▶ [DATA IN THIS EXERCISE]
┌────────
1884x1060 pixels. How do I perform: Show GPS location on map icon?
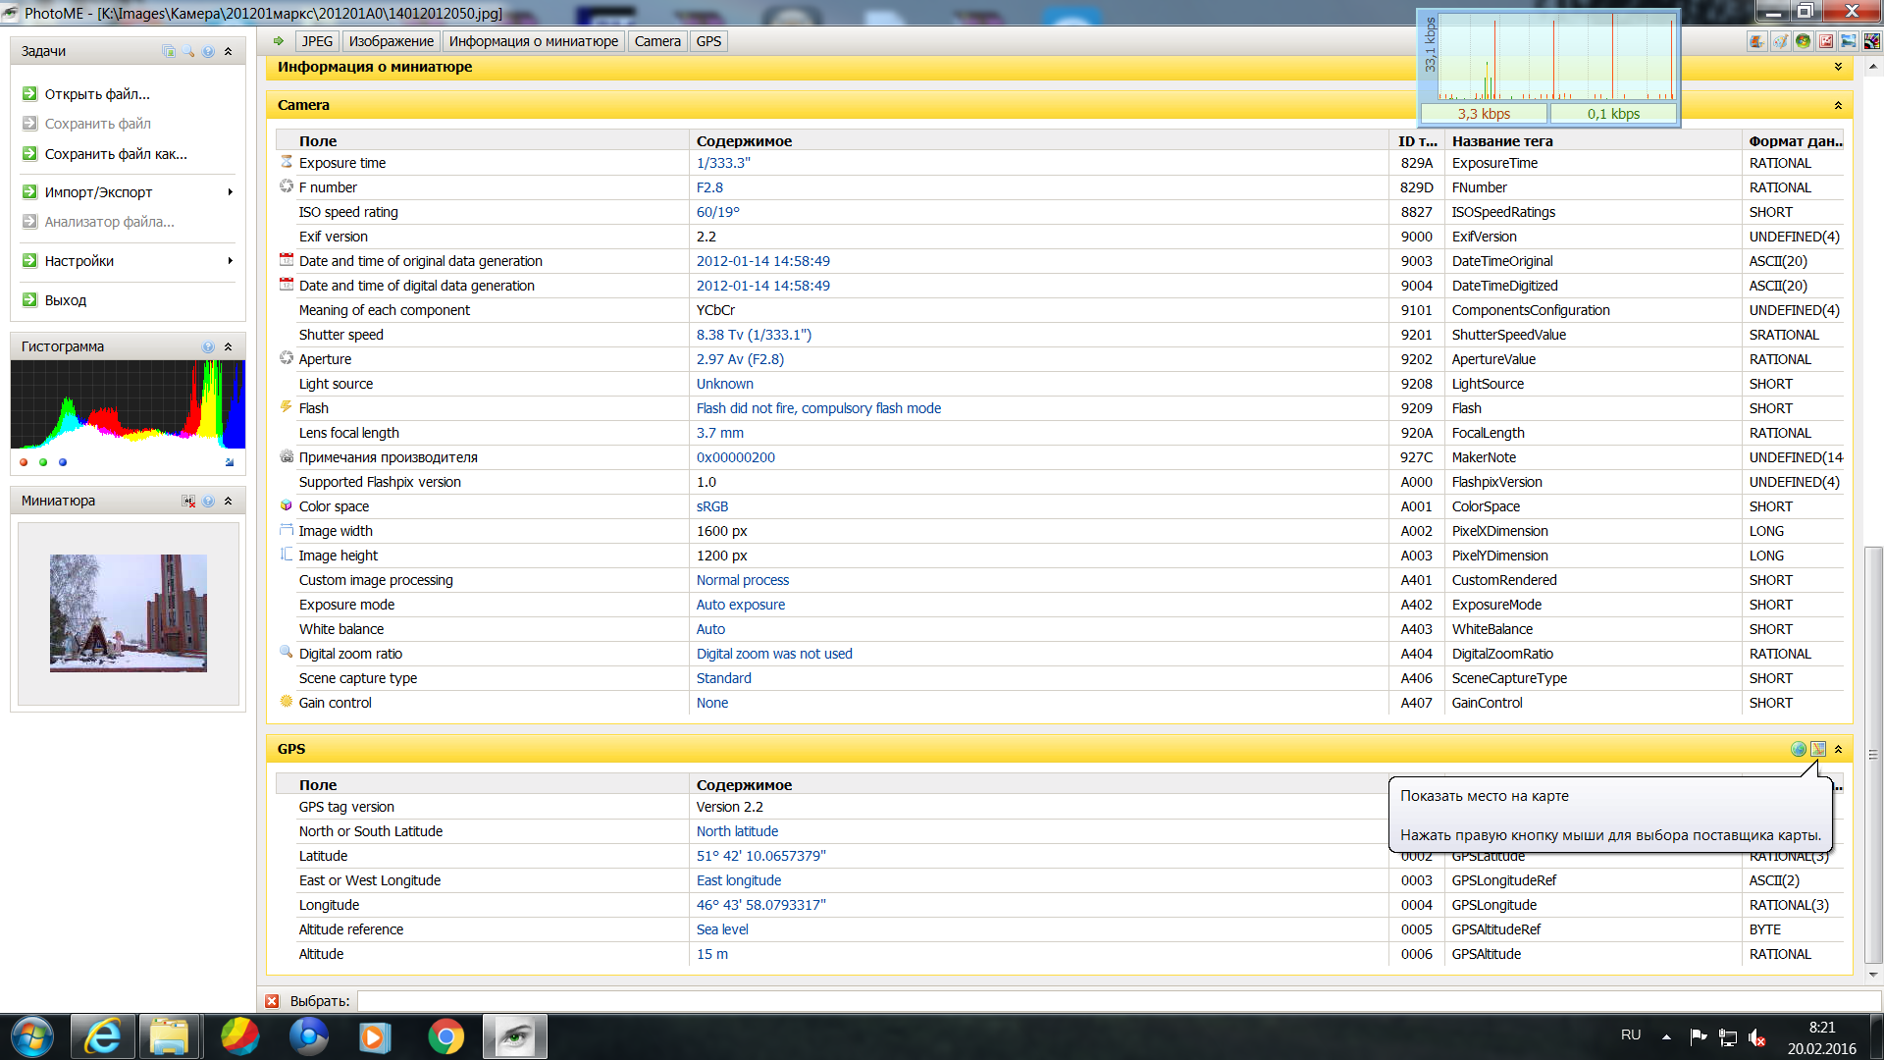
└────────
┌────────
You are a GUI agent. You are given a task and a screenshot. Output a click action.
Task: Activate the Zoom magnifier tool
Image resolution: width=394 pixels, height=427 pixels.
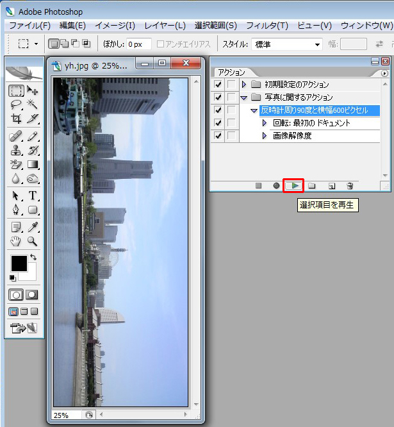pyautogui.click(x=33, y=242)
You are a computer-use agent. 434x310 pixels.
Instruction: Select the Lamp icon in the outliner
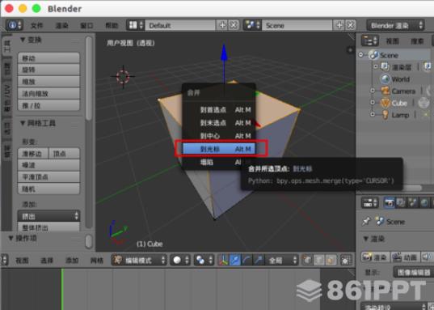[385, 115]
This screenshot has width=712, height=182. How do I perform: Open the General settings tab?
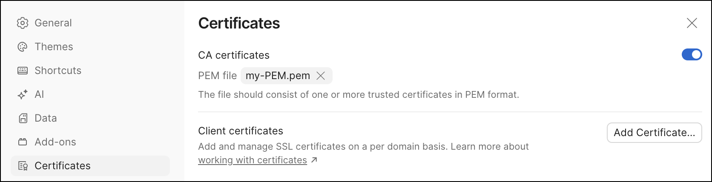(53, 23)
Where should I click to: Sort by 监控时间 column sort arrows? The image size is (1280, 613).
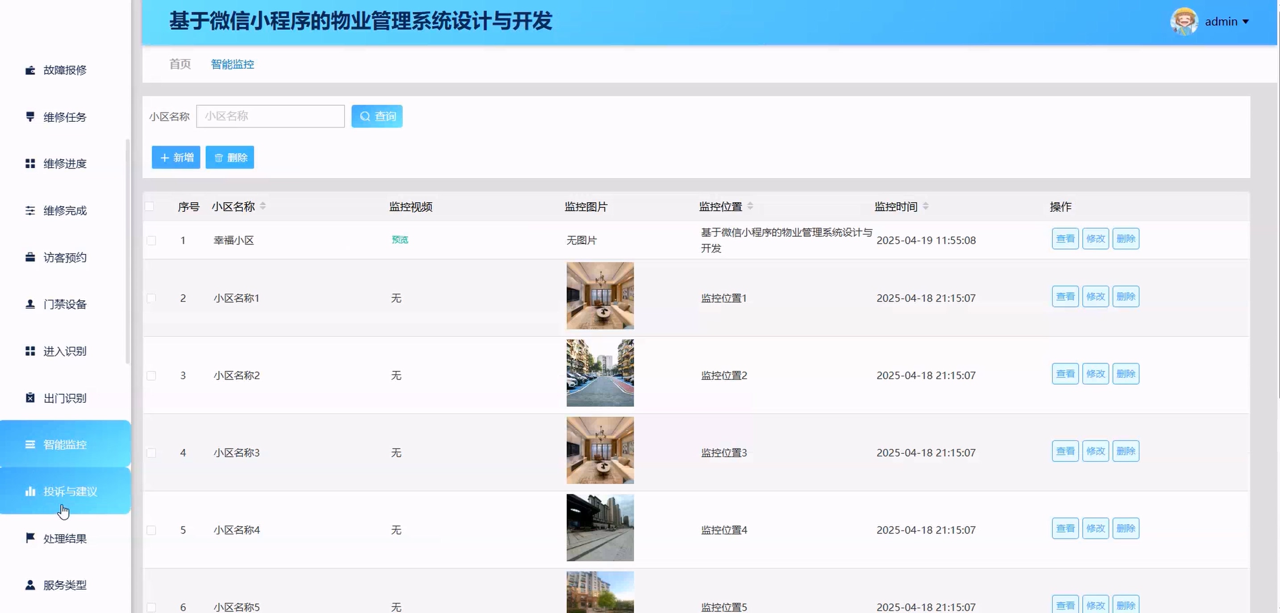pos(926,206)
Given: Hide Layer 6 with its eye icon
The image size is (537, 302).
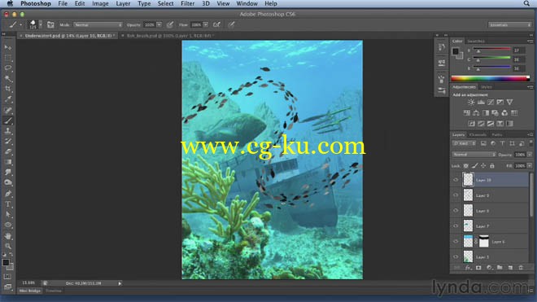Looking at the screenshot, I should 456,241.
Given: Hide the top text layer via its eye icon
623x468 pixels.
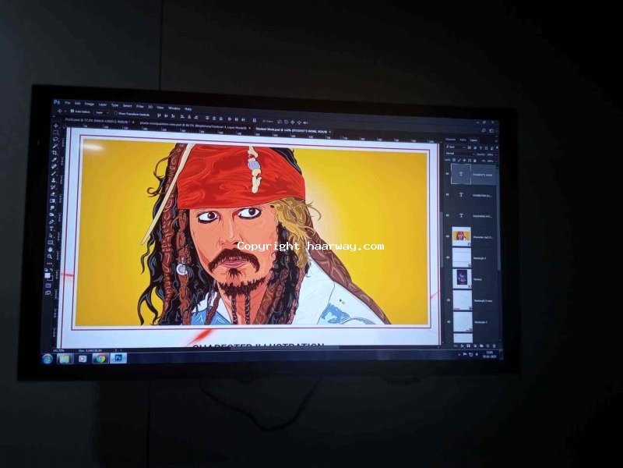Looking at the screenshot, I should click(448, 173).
└────────
▶ [SET PROBLEM]
Count the lines in the listing above that contain the word "width". Reply with the number alone.

▶ [ANSWER TO THE PROBLEM]
2